### Excerpted records
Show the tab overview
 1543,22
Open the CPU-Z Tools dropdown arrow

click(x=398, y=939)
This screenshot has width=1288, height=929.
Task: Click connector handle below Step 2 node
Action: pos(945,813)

### Work to be completed
An exact copy of the listing above is what is wanted.

### Answer to this task
Show the tab overview
 1543,22
Open the CPU-Z Tools dropdown arrow

click(x=398, y=939)
This screenshot has width=1288, height=929.
Task: Click connector handle below Step 2 node
Action: pos(945,813)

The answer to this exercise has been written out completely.